Screenshot and document pointing data
%%
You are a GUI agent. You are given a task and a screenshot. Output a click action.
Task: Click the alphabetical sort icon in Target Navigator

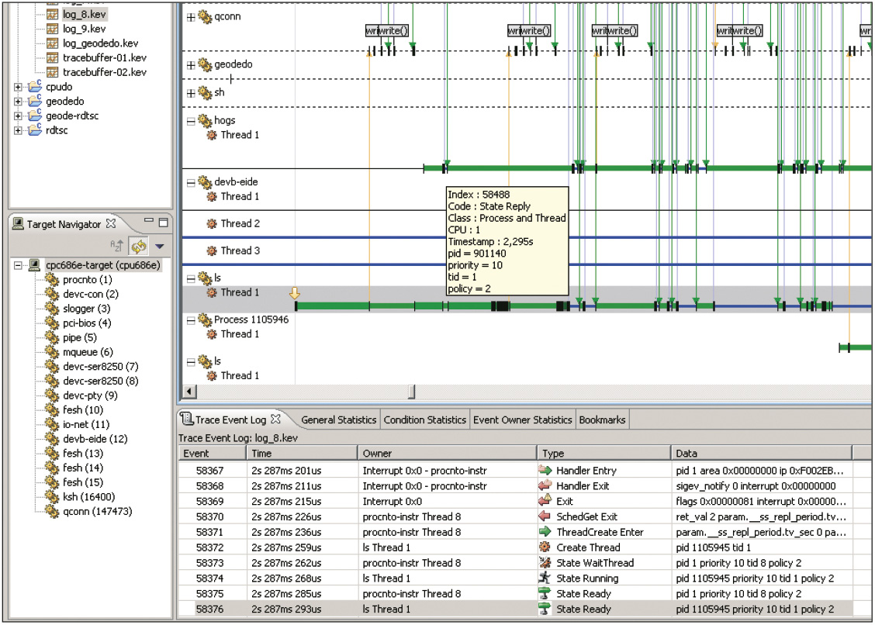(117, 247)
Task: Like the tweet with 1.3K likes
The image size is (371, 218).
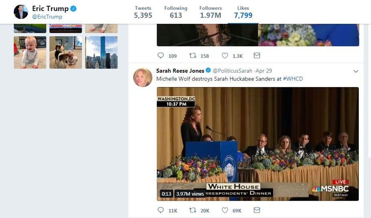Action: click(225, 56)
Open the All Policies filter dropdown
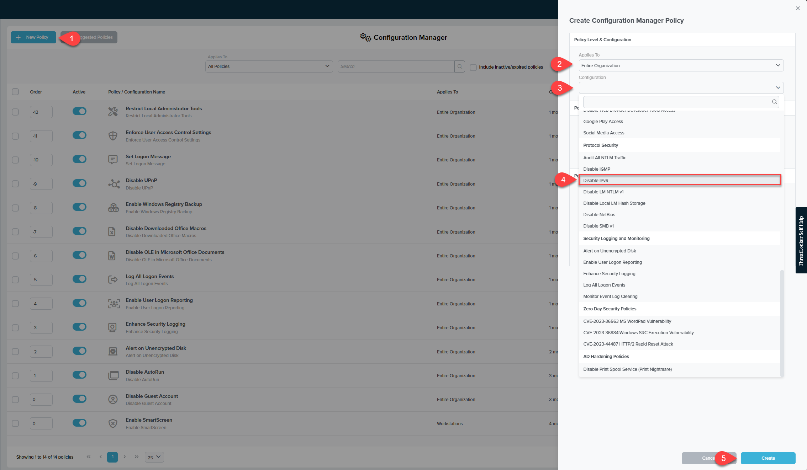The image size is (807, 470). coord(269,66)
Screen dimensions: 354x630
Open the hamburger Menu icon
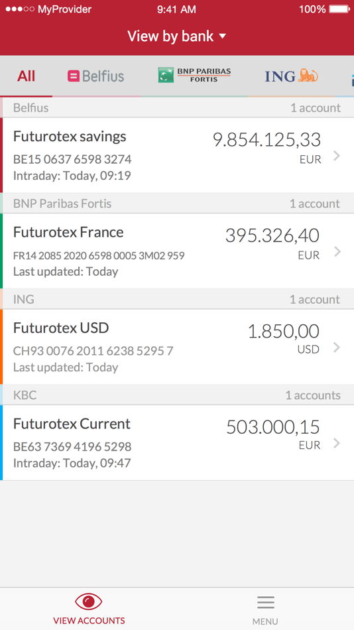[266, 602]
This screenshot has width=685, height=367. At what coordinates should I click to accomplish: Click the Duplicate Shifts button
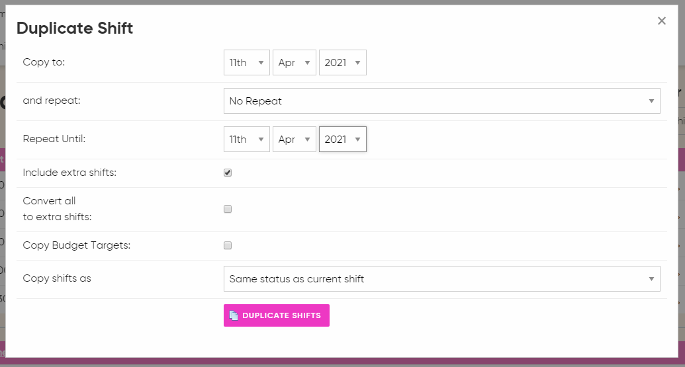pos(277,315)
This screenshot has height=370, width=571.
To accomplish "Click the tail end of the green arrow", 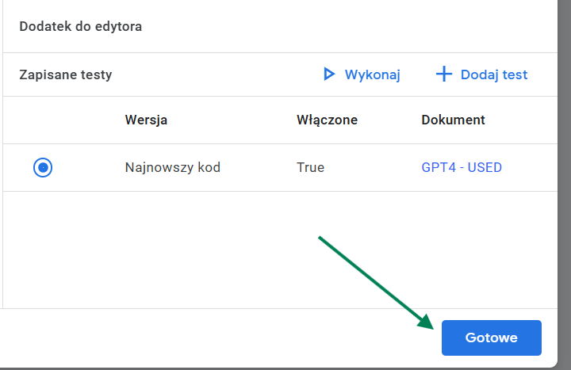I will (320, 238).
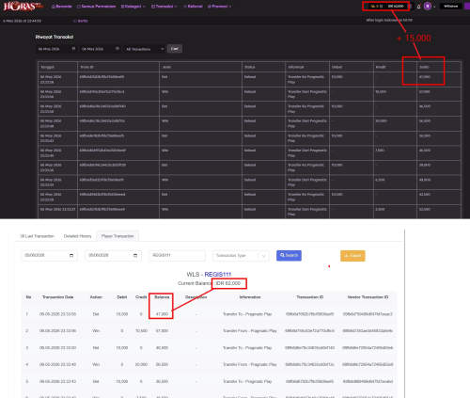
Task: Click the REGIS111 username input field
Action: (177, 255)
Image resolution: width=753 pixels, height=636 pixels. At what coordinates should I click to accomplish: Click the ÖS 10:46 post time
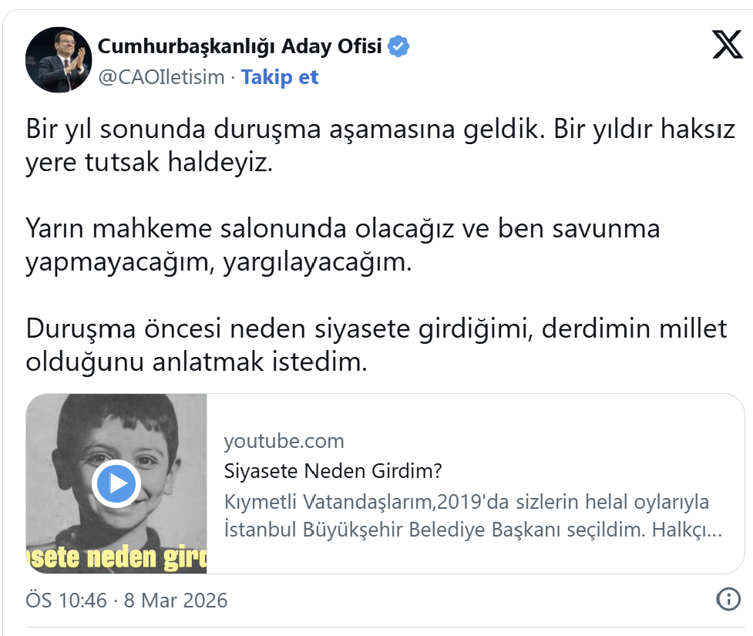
%%
Copy out the lines without any change, beginning with the line that contains "Open the All Policies filter dropdown" and continuing through the line that contains "pos(277,315)". Leave out the pictures.

Result of the exercise:
Open the All Policies filter dropdown
The image size is (807, 470). coord(269,66)
Screen dimensions: 354x630
Open the hamburger Menu icon
[266, 602]
This screenshot has width=685, height=367. At what coordinates should I click to accomplish: Click the Duplicate Shifts button
pos(277,315)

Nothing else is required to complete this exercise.